- EXERCISE AIM -
The required output is the complete listing, copied word for word.

- RECORDS SHOWN -
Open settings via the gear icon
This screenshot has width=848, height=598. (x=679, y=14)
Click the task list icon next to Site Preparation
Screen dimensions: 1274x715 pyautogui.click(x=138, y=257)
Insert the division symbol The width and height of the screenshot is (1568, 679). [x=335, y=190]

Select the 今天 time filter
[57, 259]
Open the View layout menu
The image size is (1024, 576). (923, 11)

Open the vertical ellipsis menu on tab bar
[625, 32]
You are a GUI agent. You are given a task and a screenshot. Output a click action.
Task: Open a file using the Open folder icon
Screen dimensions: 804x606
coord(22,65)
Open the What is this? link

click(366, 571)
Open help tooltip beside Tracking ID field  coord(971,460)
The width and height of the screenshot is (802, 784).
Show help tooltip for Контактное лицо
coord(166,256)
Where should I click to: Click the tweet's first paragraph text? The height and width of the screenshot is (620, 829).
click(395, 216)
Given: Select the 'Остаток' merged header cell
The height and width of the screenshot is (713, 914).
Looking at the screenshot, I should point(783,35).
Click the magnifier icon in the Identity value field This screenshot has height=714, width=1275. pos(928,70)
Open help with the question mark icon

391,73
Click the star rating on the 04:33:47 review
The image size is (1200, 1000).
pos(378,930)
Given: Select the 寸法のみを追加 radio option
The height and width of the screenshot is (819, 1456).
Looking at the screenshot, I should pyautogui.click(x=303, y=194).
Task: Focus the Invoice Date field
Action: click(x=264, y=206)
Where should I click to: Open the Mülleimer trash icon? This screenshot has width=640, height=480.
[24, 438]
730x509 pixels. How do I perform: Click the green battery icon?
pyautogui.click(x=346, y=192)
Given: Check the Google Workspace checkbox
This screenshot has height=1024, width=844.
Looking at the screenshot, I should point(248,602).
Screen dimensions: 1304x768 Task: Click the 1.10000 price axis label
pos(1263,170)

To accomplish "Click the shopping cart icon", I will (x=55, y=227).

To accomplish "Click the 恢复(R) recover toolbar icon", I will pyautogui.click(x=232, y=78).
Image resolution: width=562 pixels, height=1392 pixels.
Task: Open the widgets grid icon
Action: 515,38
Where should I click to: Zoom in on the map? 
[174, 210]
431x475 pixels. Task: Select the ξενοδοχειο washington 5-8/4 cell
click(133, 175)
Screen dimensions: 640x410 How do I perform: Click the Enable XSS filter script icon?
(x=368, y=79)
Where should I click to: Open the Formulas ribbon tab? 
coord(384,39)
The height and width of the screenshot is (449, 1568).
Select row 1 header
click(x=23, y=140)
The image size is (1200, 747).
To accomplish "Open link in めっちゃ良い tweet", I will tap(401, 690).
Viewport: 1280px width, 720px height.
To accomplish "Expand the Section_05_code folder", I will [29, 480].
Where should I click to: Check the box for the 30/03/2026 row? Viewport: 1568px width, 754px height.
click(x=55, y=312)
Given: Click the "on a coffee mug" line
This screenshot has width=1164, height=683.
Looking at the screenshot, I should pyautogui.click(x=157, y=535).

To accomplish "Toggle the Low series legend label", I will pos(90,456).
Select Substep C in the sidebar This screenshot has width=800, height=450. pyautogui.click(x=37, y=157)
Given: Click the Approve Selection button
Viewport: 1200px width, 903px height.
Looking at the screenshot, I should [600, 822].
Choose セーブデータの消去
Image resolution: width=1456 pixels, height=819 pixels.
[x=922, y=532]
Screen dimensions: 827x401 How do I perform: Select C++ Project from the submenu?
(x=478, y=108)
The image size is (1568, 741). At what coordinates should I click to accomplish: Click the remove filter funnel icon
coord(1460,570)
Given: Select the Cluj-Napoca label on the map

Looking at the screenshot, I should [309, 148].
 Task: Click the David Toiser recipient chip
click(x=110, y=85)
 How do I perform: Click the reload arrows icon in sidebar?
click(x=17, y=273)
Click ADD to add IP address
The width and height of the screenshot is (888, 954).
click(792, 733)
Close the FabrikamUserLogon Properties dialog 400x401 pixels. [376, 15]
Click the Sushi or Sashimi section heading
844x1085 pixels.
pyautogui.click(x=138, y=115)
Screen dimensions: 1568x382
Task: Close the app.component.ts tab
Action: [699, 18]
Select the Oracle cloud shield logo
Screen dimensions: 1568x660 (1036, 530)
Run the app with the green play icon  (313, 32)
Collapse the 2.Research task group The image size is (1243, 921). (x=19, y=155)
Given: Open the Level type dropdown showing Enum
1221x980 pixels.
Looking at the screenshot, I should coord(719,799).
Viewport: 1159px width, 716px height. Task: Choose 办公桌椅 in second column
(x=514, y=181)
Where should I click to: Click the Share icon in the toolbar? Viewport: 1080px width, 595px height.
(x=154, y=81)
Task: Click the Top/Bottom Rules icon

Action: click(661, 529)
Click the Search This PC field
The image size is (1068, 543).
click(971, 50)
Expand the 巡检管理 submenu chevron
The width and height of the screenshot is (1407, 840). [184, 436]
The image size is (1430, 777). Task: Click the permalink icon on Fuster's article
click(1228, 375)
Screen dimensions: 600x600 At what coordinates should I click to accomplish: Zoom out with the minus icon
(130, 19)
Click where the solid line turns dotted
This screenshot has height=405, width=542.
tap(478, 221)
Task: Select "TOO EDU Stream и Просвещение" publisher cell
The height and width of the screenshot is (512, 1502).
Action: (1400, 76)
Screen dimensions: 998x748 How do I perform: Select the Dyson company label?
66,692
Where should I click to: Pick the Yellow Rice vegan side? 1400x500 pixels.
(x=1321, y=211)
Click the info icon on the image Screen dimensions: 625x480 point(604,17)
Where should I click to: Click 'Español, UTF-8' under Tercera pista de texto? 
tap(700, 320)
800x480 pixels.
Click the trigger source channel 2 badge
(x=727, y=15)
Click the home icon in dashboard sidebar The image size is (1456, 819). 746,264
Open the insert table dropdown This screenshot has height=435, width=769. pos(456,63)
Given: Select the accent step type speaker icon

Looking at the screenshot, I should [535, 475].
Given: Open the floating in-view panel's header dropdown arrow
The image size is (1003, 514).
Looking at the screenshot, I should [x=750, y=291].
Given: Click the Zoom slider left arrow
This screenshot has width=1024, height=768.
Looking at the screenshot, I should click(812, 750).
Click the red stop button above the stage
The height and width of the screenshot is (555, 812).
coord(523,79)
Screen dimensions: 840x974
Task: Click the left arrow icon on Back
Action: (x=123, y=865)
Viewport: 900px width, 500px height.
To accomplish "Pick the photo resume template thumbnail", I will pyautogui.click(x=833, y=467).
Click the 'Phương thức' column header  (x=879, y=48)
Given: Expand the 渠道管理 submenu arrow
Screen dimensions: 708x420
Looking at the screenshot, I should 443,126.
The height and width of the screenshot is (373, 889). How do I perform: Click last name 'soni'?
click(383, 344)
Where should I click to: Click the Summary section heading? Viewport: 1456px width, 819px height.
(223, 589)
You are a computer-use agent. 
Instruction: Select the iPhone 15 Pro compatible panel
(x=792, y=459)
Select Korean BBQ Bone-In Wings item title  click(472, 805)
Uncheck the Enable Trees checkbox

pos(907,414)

- RESULT FOR THIS TASK -
Open settings via the gear icon
This screenshot has width=848, height=598. (x=679, y=14)
Click the task list icon next to Site Preparation
Screen dimensions: 1274x715 pyautogui.click(x=138, y=257)
Insert the division symbol The width and height of the screenshot is (1568, 679). [x=335, y=190]

Select the 今天 time filter
[57, 259]
Open the View layout menu
The image size is (1024, 576). (923, 11)

Open the vertical ellipsis menu on tab bar
[625, 32]
You are a GUI agent. You are given a task and a screenshot. Output a click action.
Task: Open a file using the Open folder icon
Screen dimensions: 804x606
coord(22,65)
Open the What is this? link

click(366, 571)
Open help tooltip beside Tracking ID field  coord(971,460)
The width and height of the screenshot is (802, 784).
Show help tooltip for Контактное лицо
coord(166,256)
Where should I click to: Click the tweet's first paragraph text? The height and width of the screenshot is (620, 829).
click(395, 216)
Given: Select the 'Остаток' merged header cell
The height and width of the screenshot is (713, 914).
Looking at the screenshot, I should point(783,35).
Click the magnifier icon in the Identity value field This screenshot has height=714, width=1275. pos(928,70)
Open help with the question mark icon

391,73
Click the star rating on the 04:33:47 review
The image size is (1200, 1000).
pos(378,930)
Given: Select the 寸法のみを追加 radio option
The height and width of the screenshot is (819, 1456).
Looking at the screenshot, I should pyautogui.click(x=303, y=194).
Task: Focus the Invoice Date field
Action: click(x=264, y=206)
Where should I click to: Open the Mülleimer trash icon? This screenshot has width=640, height=480.
[24, 438]
730x509 pixels. How do I perform: Click the green battery icon?
pyautogui.click(x=346, y=192)
Given: Check the Google Workspace checkbox
This screenshot has height=1024, width=844.
Looking at the screenshot, I should point(248,602).
Screen dimensions: 1304x768 Task: Click the 1.10000 price axis label
pos(1263,170)

To accomplish "Click the shopping cart icon", I will (x=55, y=227).

To accomplish "Click the 恢复(R) recover toolbar icon", I will pyautogui.click(x=232, y=78).
Image resolution: width=562 pixels, height=1392 pixels.
Task: Open the widgets grid icon
Action: 515,38
Where should I click to: Zoom in on the map? 
[174, 210]
431x475 pixels. Task: Select the ξενοδοχειο washington 5-8/4 cell
click(133, 175)
Screen dimensions: 640x410 How do I perform: Click the Enable XSS filter script icon?
(x=368, y=79)
Where should I click to: Open the Formulas ribbon tab? 
coord(384,39)
The height and width of the screenshot is (449, 1568).
Select row 1 header
click(x=23, y=140)
The image size is (1200, 747).
To accomplish "Open link in めっちゃ良い tweet", I will tap(401, 690).
Viewport: 1280px width, 720px height.
To accomplish "Expand the Section_05_code folder", I will [29, 480].
Where should I click to: Check the box for the 30/03/2026 row? Viewport: 1568px width, 754px height.
click(x=55, y=312)
Given: Click the "on a coffee mug" line
This screenshot has width=1164, height=683.
Looking at the screenshot, I should pyautogui.click(x=157, y=535).

To accomplish "Toggle the Low series legend label", I will pos(90,456).
Select Substep C in the sidebar This screenshot has width=800, height=450. pyautogui.click(x=37, y=157)
Given: Click the Approve Selection button
Viewport: 1200px width, 903px height.
Looking at the screenshot, I should [600, 822].
Choose セーブデータの消去
Image resolution: width=1456 pixels, height=819 pixels.
[x=922, y=532]
Screen dimensions: 827x401 How do I perform: Select C++ Project from the submenu?
(x=478, y=108)
The image size is (1568, 741). At what coordinates should I click to accomplish: Click the remove filter funnel icon
coord(1460,570)
Given: Select the Cluj-Napoca label on the map

Looking at the screenshot, I should [309, 148].
 Task: Click the David Toiser recipient chip
click(x=110, y=85)
 How do I perform: Click the reload arrows icon in sidebar?
click(x=17, y=273)
Click ADD to add IP address
The width and height of the screenshot is (888, 954).
click(792, 733)
Close the FabrikamUserLogon Properties dialog 400x401 pixels. [376, 15]
Click the Sushi or Sashimi section heading
844x1085 pixels.
pyautogui.click(x=138, y=115)
Screen dimensions: 1568x382
Task: Close the app.component.ts tab
Action: [699, 18]
Select the Oracle cloud shield logo
Screen dimensions: 1568x660 (1036, 530)
Run the app with the green play icon  (313, 32)
Collapse the 2.Research task group The image size is (1243, 921). (x=19, y=155)
Given: Open the Level type dropdown showing Enum
1221x980 pixels.
Looking at the screenshot, I should coord(719,799).
Viewport: 1159px width, 716px height. Task: Choose 办公桌椅 in second column
(x=514, y=181)
Where should I click to: Click the Share icon in the toolbar? Viewport: 1080px width, 595px height.
(x=154, y=81)
Task: Click the Top/Bottom Rules icon

Action: click(661, 529)
Click the Search This PC field
The image size is (1068, 543).
click(971, 50)
Expand the 巡检管理 submenu chevron
The width and height of the screenshot is (1407, 840). [184, 436]
The image size is (1430, 777). Task: Click the permalink icon on Fuster's article
click(1228, 375)
Screen dimensions: 600x600 At what coordinates should I click to accomplish: Zoom out with the minus icon
(130, 19)
Click where the solid line turns dotted
This screenshot has height=405, width=542.
tap(478, 221)
Task: Select "TOO EDU Stream и Просвещение" publisher cell
The height and width of the screenshot is (512, 1502).
Action: (1400, 76)
Screen dimensions: 998x748 How do I perform: Select the Dyson company label?
66,692
Where should I click to: Pick the Yellow Rice vegan side? 1400x500 pixels.
(x=1321, y=211)
Click the info icon on the image Screen dimensions: 625x480 point(604,17)
Where should I click to: Click 'Español, UTF-8' under Tercera pista de texto? 
tap(700, 320)
800x480 pixels.
Click the trigger source channel 2 badge
(x=727, y=15)
Click the home icon in dashboard sidebar The image size is (1456, 819). 746,264
Open the insert table dropdown This screenshot has height=435, width=769. pos(456,63)
Given: Select the accent step type speaker icon

Looking at the screenshot, I should [535, 475].
Given: Open the floating in-view panel's header dropdown arrow
The image size is (1003, 514).
Looking at the screenshot, I should [x=750, y=291].
Given: Click the Zoom slider left arrow
This screenshot has width=1024, height=768.
Looking at the screenshot, I should click(812, 750).
Click the red stop button above the stage
The height and width of the screenshot is (555, 812).
coord(523,79)
Screen dimensions: 840x974
Task: Click the left arrow icon on Back
Action: (x=123, y=865)
Viewport: 900px width, 500px height.
To accomplish "Pick the photo resume template thumbnail", I will pyautogui.click(x=833, y=467).
Click the 'Phương thức' column header  (x=879, y=48)
Given: Expand the 渠道管理 submenu arrow
Screen dimensions: 708x420
Looking at the screenshot, I should 443,126.
The height and width of the screenshot is (373, 889). How do I perform: Click last name 'soni'?
click(383, 344)
Where should I click to: Click the Summary section heading? Viewport: 1456px width, 819px height.
(223, 589)
You are a computer-use agent. 
Instruction: Select the iPhone 15 Pro compatible panel
(x=792, y=459)
Select Korean BBQ Bone-In Wings item title  click(472, 805)
Uncheck the Enable Trees checkbox

pos(907,414)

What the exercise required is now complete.